Gestisce 23 parchi in 13 paesi africani, per un’estensione totale di circa 200mila chilometri quadrati, due terzi dell’Italia. Collabora strettamente con i governi e le autorità locali. Dai dati presentati sul suo sito, l’impatto del suo intervento sembrerebbe notevole sia dal punto di vista della protezione ambientale sia da quelli della sostenibilità e dello sviluppo delle comunità locali, residenti nelle aree adiacenti a quelle protette e gestite dall’organizzazione.
Il reportage mette in luce, invece, numerosi aspetti critici che Ap tende a minimizzare o a negare del tutto, tanto che l’autore ha avuto rapporti tesi con il suo settore delle pubbliche relazioni. E non sarebbe il solo: «Facci l’abitudine. Vogliono tenere tutto sotto controllo e sono paranoici», l’avvertimento che un docente che ha fatto ricerca in uno dei parchi confida al giornalista: «Adottano pratiche nordcoreane». L’autore sospetta addirittura di aver avuto problemi con le autorità di alcuni paesi a causa degli stretti legami, generalmente piuttosto opachi, che Ap ha con i loro governi.
D’altra parte quello che il cronista ha rilevato sul campo è diverso, talvolta molto diverso, da quello che l’organizzazione vanta pubblicamente. Giudica quanto ha visto come «un perfetto esempio della cosiddetta fortress conservation, un approccio della conservazione ambientale secondo cui il gestore crea una rigida separazione tra il parco e il mondo esterno, e difende il parco come una fortezza».
Infatti le relazioni tra le comunità che vivono nelle vicinanze dei parchi e Ap sono generalmente negative, perché a causa della sua gestione perdono il legame tradizionale con il territorio e molte risorse necessarie alla loro economia di sussitenza. E non hanno nulla o quasi in cambio. «Sicurezza e lotta al bracconaggio sono fondamentali per Ap, mentre i progetti per la comunità sono secondari, nel migliore dei casi, e soprattutto privi di coerenza e visione», sostiene un ex dipendente dell’ente intervistato dall’autore. La presenza del parco finisce per tradursi spesso in un aumento della povertà.

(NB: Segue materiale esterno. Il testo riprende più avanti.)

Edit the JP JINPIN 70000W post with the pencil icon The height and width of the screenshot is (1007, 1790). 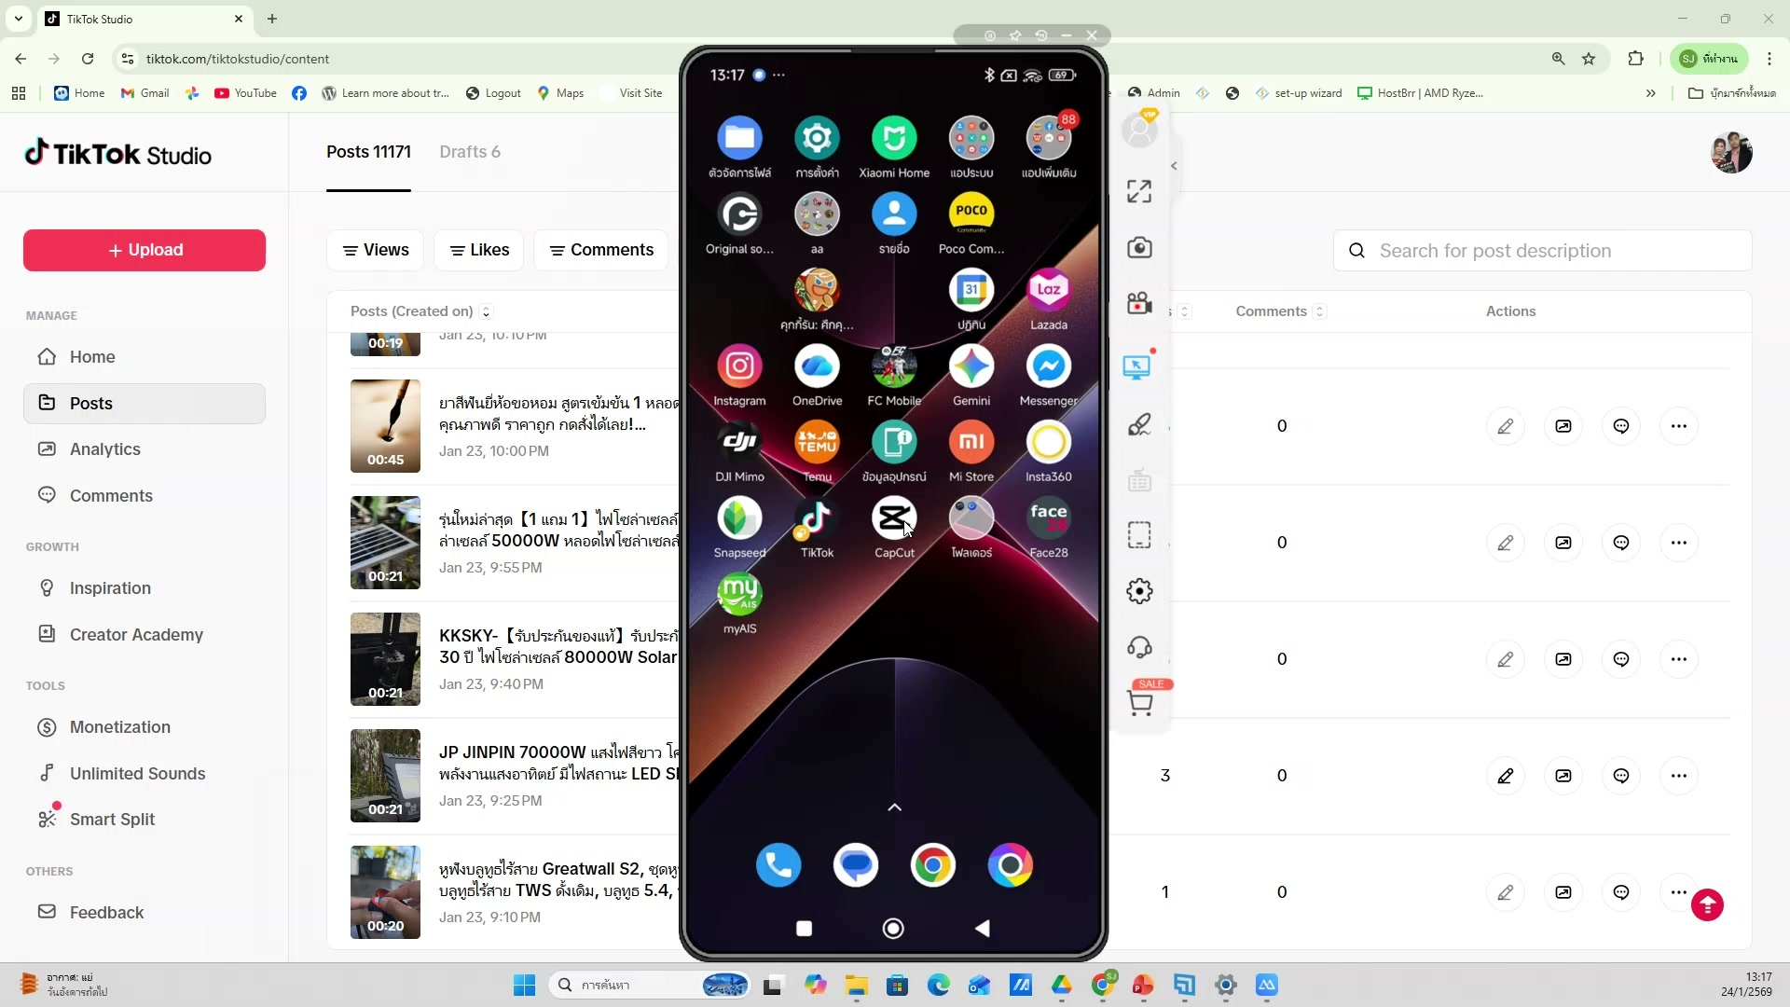point(1507,775)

Van Beemen descrive insomma una realtà molto diversa da quella corrente, per cui la conservazione ambientale è positiva di per sé.
Anzi, secondo lo storico Guillaume Blanc, si dice nel testo, la tutela ambientale sarebbe uno degli ultimi settori in cui non c’è stato alcun processo di decolonizzazione, in cui top manager bianchi decidono del destino della popolazione locale senza coinvolgerla minimamente nelle decisioni che la riguardano.